THE REQUEST
Reproduce the lines of the records from the line with "Given: Open search settings gear" to the line with "Looking at the", both included, and nothing else.

>> begin ITEMS

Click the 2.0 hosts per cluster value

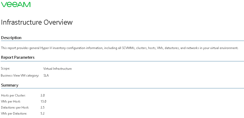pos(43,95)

>> end ITEMS
>> begin ITEMS

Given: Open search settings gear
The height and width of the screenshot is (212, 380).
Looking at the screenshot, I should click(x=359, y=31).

>> end ITEMS

OUTPUT
Given: Open search settings gear
The height and width of the screenshot is (212, 380).
Looking at the screenshot, I should click(x=359, y=31).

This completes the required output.